> _Stored entries_:
____________________

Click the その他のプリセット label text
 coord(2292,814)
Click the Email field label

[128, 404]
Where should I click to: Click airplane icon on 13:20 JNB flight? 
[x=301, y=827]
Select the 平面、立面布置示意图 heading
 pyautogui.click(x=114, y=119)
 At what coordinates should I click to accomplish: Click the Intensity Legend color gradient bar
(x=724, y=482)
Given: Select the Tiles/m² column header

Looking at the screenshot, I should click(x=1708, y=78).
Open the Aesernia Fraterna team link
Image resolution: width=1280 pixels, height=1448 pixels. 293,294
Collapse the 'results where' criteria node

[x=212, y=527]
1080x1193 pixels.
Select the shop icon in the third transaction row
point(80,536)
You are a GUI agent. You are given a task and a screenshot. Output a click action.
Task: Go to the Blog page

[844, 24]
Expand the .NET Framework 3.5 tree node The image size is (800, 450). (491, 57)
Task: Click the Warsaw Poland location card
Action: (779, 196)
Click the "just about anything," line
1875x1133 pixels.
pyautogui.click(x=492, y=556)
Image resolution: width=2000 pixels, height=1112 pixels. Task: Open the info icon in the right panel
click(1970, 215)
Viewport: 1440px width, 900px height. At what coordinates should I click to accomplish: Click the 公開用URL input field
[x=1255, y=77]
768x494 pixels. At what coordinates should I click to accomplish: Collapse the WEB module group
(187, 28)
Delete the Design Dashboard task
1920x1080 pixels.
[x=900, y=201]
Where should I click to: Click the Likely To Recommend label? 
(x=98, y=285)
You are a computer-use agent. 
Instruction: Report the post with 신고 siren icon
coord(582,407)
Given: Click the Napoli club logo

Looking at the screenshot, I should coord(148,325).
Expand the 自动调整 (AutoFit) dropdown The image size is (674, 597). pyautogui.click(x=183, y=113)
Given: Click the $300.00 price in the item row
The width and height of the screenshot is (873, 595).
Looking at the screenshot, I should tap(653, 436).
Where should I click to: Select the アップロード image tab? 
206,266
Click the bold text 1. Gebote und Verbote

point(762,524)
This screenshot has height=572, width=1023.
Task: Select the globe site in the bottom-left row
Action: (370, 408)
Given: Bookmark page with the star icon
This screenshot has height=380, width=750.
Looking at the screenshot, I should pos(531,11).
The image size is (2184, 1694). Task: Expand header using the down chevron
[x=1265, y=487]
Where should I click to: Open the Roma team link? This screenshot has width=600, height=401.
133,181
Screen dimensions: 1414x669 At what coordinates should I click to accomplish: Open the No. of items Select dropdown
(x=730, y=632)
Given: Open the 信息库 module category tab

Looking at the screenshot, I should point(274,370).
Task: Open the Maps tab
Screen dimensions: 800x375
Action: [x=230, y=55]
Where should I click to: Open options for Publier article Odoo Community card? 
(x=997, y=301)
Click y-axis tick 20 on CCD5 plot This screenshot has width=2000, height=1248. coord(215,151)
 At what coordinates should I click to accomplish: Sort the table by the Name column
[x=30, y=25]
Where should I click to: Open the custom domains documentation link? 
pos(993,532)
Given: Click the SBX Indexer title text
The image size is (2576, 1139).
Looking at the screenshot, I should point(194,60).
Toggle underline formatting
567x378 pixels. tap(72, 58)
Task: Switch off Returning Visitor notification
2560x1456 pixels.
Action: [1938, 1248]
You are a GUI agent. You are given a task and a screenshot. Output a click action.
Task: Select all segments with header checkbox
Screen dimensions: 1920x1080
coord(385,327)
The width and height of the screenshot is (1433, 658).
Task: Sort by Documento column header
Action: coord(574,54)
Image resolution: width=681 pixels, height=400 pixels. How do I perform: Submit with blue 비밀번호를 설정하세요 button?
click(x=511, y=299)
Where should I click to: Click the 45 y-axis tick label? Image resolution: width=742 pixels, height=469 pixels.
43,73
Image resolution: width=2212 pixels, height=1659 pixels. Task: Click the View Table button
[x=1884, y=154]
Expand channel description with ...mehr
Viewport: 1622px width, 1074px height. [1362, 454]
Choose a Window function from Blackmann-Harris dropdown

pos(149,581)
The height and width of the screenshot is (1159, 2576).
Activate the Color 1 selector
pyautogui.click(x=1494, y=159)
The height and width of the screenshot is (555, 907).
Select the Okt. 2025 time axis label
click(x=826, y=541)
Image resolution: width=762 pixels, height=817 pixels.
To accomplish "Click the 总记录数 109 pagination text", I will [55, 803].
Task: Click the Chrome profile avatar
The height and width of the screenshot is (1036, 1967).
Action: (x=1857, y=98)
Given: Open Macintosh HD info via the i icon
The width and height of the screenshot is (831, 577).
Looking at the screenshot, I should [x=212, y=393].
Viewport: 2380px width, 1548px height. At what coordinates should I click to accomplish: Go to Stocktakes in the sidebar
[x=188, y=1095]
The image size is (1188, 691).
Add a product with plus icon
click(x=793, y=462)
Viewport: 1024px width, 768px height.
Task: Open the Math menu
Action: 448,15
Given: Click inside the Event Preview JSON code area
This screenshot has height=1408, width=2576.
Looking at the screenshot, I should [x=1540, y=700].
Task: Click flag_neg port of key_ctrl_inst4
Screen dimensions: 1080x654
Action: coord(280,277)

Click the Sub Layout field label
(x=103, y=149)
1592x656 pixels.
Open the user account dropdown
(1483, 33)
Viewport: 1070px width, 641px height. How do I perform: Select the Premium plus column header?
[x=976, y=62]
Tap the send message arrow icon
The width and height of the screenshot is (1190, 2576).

____________________

> _SHORT TASK_:
Copy out every record above word for word, with nothing changed.

> _FINAL ANSWER_:
Click the その他のプリセット label text
 coord(2292,814)
Click the Email field label

[128, 404]
Where should I click to: Click airplane icon on 13:20 JNB flight? 
[x=301, y=827]
Select the 平面、立面布置示意图 heading
 pyautogui.click(x=114, y=119)
 At what coordinates should I click to accomplish: Click the Intensity Legend color gradient bar
(x=724, y=482)
Given: Select the Tiles/m² column header

Looking at the screenshot, I should click(x=1708, y=78).
Open the Aesernia Fraterna team link
Image resolution: width=1280 pixels, height=1448 pixels. 293,294
Collapse the 'results where' criteria node

[x=212, y=527]
1080x1193 pixels.
Select the shop icon in the third transaction row
point(80,536)
You are a GUI agent. You are given a task and a screenshot. Output a click action.
Task: Go to the Blog page

[844, 24]
Expand the .NET Framework 3.5 tree node The image size is (800, 450). (491, 57)
Task: Click the Warsaw Poland location card
Action: (779, 196)
Click the "just about anything," line
1875x1133 pixels.
pyautogui.click(x=492, y=556)
Image resolution: width=2000 pixels, height=1112 pixels. Task: Open the info icon in the right panel
click(1970, 215)
Viewport: 1440px width, 900px height. At what coordinates should I click to accomplish: Click the 公開用URL input field
[x=1255, y=77]
768x494 pixels. At what coordinates should I click to accomplish: Collapse the WEB module group
(187, 28)
Delete the Design Dashboard task
1920x1080 pixels.
[x=900, y=201]
Where should I click to: Click the Likely To Recommend label? 
(x=98, y=285)
You are a computer-use agent. 
Instruction: Report the post with 신고 siren icon
coord(582,407)
Given: Click the Napoli club logo

Looking at the screenshot, I should coord(148,325).
Expand the 自动调整 (AutoFit) dropdown The image size is (674, 597). pyautogui.click(x=183, y=113)
Given: Click the $300.00 price in the item row
The width and height of the screenshot is (873, 595).
Looking at the screenshot, I should tap(653, 436).
Where should I click to: Select the アップロード image tab? 
206,266
Click the bold text 1. Gebote und Verbote

point(762,524)
This screenshot has height=572, width=1023.
Task: Select the globe site in the bottom-left row
Action: (370, 408)
Given: Bookmark page with the star icon
This screenshot has height=380, width=750.
Looking at the screenshot, I should pos(531,11).
The image size is (2184, 1694). Task: Expand header using the down chevron
[x=1265, y=487]
Where should I click to: Open the Roma team link? This screenshot has width=600, height=401.
133,181
Screen dimensions: 1414x669 At what coordinates should I click to accomplish: Open the No. of items Select dropdown
(x=730, y=632)
Given: Open the 信息库 module category tab

Looking at the screenshot, I should point(274,370).
Task: Open the Maps tab
Screen dimensions: 800x375
Action: [x=230, y=55]
Where should I click to: Open options for Publier article Odoo Community card? 
(x=997, y=301)
Click y-axis tick 20 on CCD5 plot This screenshot has width=2000, height=1248. coord(215,151)
 At what coordinates should I click to accomplish: Sort the table by the Name column
[x=30, y=25]
Where should I click to: Open the custom domains documentation link? 
pos(993,532)
Given: Click the SBX Indexer title text
The image size is (2576, 1139).
Looking at the screenshot, I should point(194,60).
Toggle underline formatting
567x378 pixels. tap(72, 58)
Task: Switch off Returning Visitor notification
2560x1456 pixels.
Action: [1938, 1248]
You are a GUI agent. You are given a task and a screenshot. Output a click action.
Task: Select all segments with header checkbox
Screen dimensions: 1920x1080
coord(385,327)
The width and height of the screenshot is (1433, 658).
Task: Sort by Documento column header
Action: coord(574,54)
Image resolution: width=681 pixels, height=400 pixels. How do I perform: Submit with blue 비밀번호를 설정하세요 button?
click(x=511, y=299)
Where should I click to: Click the 45 y-axis tick label? Image resolution: width=742 pixels, height=469 pixels.
43,73
Image resolution: width=2212 pixels, height=1659 pixels. Task: Click the View Table button
[x=1884, y=154]
Expand channel description with ...mehr
Viewport: 1622px width, 1074px height. [1362, 454]
Choose a Window function from Blackmann-Harris dropdown

pos(149,581)
The height and width of the screenshot is (1159, 2576).
Activate the Color 1 selector
pyautogui.click(x=1494, y=159)
The height and width of the screenshot is (555, 907).
Select the Okt. 2025 time axis label
click(x=826, y=541)
Image resolution: width=762 pixels, height=817 pixels.
To accomplish "Click the 总记录数 109 pagination text", I will [55, 803].
Task: Click the Chrome profile avatar
The height and width of the screenshot is (1036, 1967).
Action: (x=1857, y=98)
Given: Open Macintosh HD info via the i icon
The width and height of the screenshot is (831, 577).
Looking at the screenshot, I should [x=212, y=393].
Viewport: 2380px width, 1548px height. At what coordinates should I click to accomplish: Go to Stocktakes in the sidebar
[x=188, y=1095]
The image size is (1188, 691).
Add a product with plus icon
click(x=793, y=462)
Viewport: 1024px width, 768px height.
Task: Open the Math menu
Action: 448,15
Given: Click inside the Event Preview JSON code area
This screenshot has height=1408, width=2576.
Looking at the screenshot, I should [x=1540, y=700].
Task: Click flag_neg port of key_ctrl_inst4
Screen dimensions: 1080x654
Action: coord(280,277)

Click the Sub Layout field label
(x=103, y=149)
1592x656 pixels.
Open the user account dropdown
(1483, 33)
Viewport: 1070px width, 641px height. How do I perform: Select the Premium plus column header?
[x=976, y=62]
Tap the send message arrow icon
The width and height of the screenshot is (1190, 2576).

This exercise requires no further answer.